UC Davis Wins 2 Golds for IT Innovation

Quick Summary

  • UC’s IT Leadership Council presents Larry L. Sautter Awards
  • IET cited for customer experience upgrades to Service Hub
  • UC Davis Health cited for cancer treatment database

Nothing beats gold in UC’s Larry L. Sautter Awards Program for Innovation in Information Technology, and out of three Golden Awards given this year, UC Davis won two of them.

One gold went to Information and Educational Technology’s Client Success unit for its Service Hub upgrades focused on customer experience, and the other went to UC Davis Health’s Data Provisioning Core in IT Health Informatics for its implementation of the cBioPortal for Cancer Genomics that is soon to be available as a shared system for all of UC Health.

The UC Information Technology Leadership Council sponsors the Sautter Awards, established in 2000 in memory of Larry L. Sautter, who, at the time of his death in 1999, served as UC Riverside’s associate vice chancellor for Computing and Communications. He led his campus in the development and implementation of a modern data network, client server computing and improved technical support services.

The awards program recognizes faculty and staff for innovations that advance teaching, research, public service and patient care, or that  improve the effectiveness of university processes, and encourages collaboration and solution-sharing across the UC system.

The council presented its 2021 awards Tuesday (Aug. 10) during the UC Tech conference hosted by UCLA.

See all of the 2021 award winners and honorable mentions and additional applications.

UC Davis Service Hub

IETs project description for the awards selection committee details how the Client Success unit upgraded the already well-established Service Hub that provides a suite of IT service and support for campus.It’s not enough to use a best-in-class application like ServiceNow for service delivery. Our laser focus is on the customer experience. One thing we never lose sight of, no matter the project, is to consider the customer perspective every step of the way.

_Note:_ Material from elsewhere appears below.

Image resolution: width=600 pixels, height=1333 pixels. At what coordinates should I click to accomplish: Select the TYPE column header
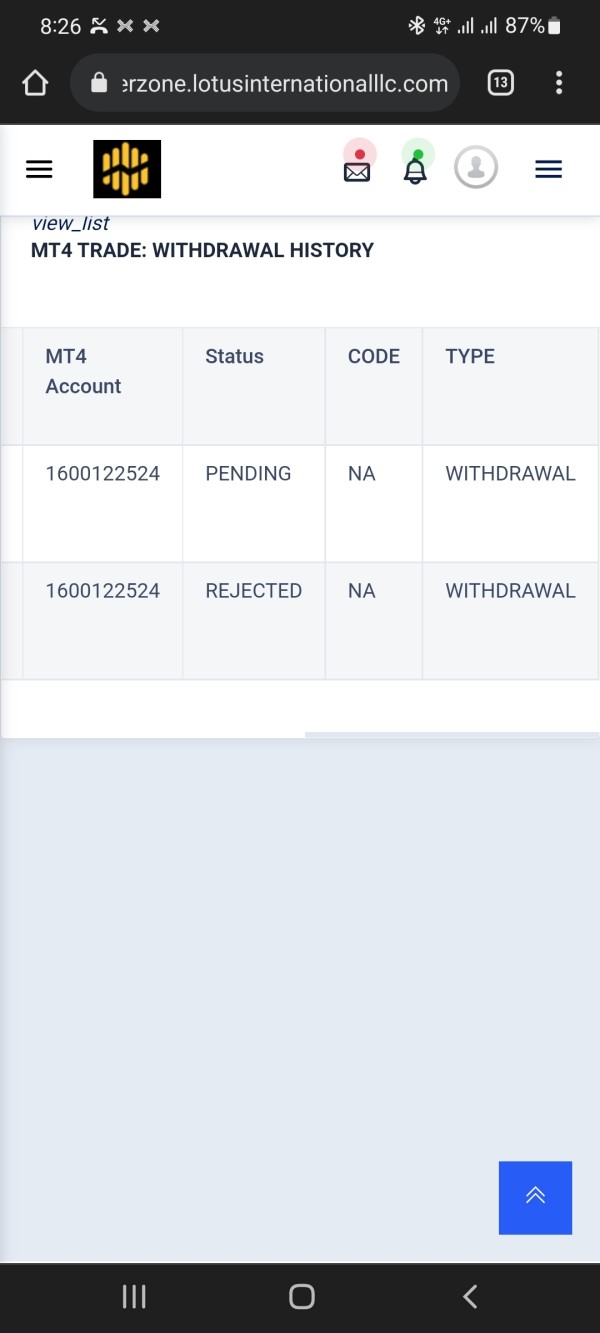pyautogui.click(x=470, y=356)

The project team was guided by this principle when they set out to create a next-generation Service Hub with ‘total experience’ in mind.”

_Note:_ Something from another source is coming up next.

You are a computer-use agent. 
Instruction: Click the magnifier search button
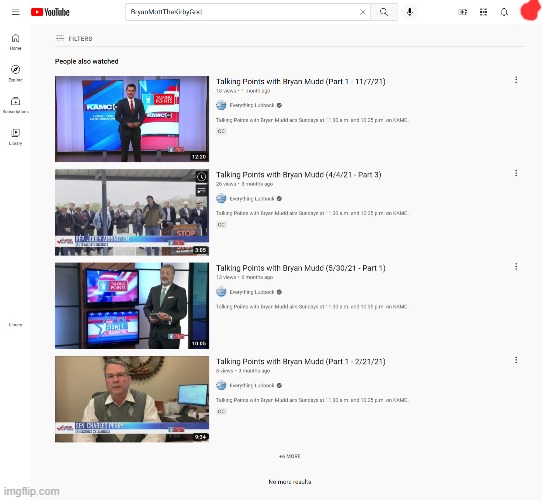pos(384,12)
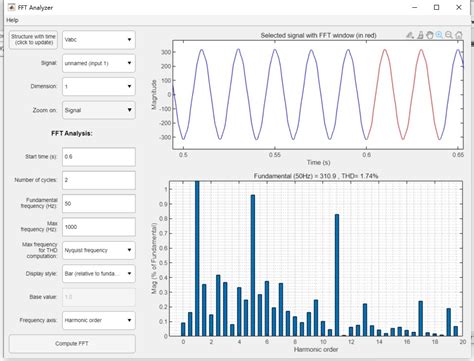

The Service Hub underwent three significant upgrades in 2020-21:

  • Automating and improving efficiencies with regard to campus-licensed software delivery
  • Migrating and integrating the service catalog in Drupal into the Service Hub’s ServiceNow platform.
  • Adding a virtual agent to further promote self-service, improve the user experience and free up time for help desk analysts

“Every year a percentage of our population is new to campus and will not be aware of legacy websites or processes,” said Anita Nichols, director of Client Success and project lead. “Our team is passionate about bringing information to where our customer is and removing these barriers.”

IET’s Viji Murali, chief information officer and vice provost, said: “We are honored to receive the 2021 Larry L. Sautter Golden Award. I am so pleased that the incredible work of the Client Success team has been recognized by the UC IT Leadership Council.”

Project team: Ahna Heller, Brenda Williams, Dan Wright, Earl Duque, Ellen Friel, Erica Avila, Jesalyn Smith, Katherine Stoddard, Kevin Loenker, Mark Deamer, Matt Clark, Maxim Chiao, Mike Waid, Minor Rojas, Oz Shaar Moshe, Robert Weibezahl, Roger Kunkel, Ron Burt, Tobi Paton and Walter Allen.

UC Health cBioPortal

In its project description for the awards selection committee, UC Davis Health’s Data Provisioning Core explained the problem of UC Health’s five comprehensive cancer centers (including UC Davis’) all using a variety of genomic lab tests from a diverse set of vendors to assess treatment paths for cancer and other chronic patients. “Lab results of these assays are still often manually scanned into the [electronic health record] with content that is not searchable or shareable in any forms, thereby resulting in usage that is one patient, one report at a time, and a constrained group of physicians or researchers,” the problem statement continued.

“This single-use and limited view of the resulting data and metadata continues to create barriers to clinicians and researchers in accessing the molecular profiles and clinical attributes of patients as part of the full potential of treatment outcomes.”

The project team turned to cBioPortal, an open-source data visualization and exploration platform for cancer molecular profiles, adapting it to provide an interactive exploration view of UC-curated cancer genomics data sets.

The infrastructure, tooling and methodology from the UC Davis Health implementation of cBioPortal resulted in a new UC-wide solution that has standardized and generalized approaches for use by other UC sites, and enables data sharing and cancer cohort discovery across the network of UC medical and cancer centers.”

Project leadership: Kent Anderson, Nicholas Anderson, Jason Yeates Adams and Sharon L. Myers. Sponsors: John McPherson and Primo N. Lara Jr. Project team: Cy Huynh, Matthew Renquist, Jared Cobabe, Joseph Cawood, Albert William Riedl and Christopher Lambertus.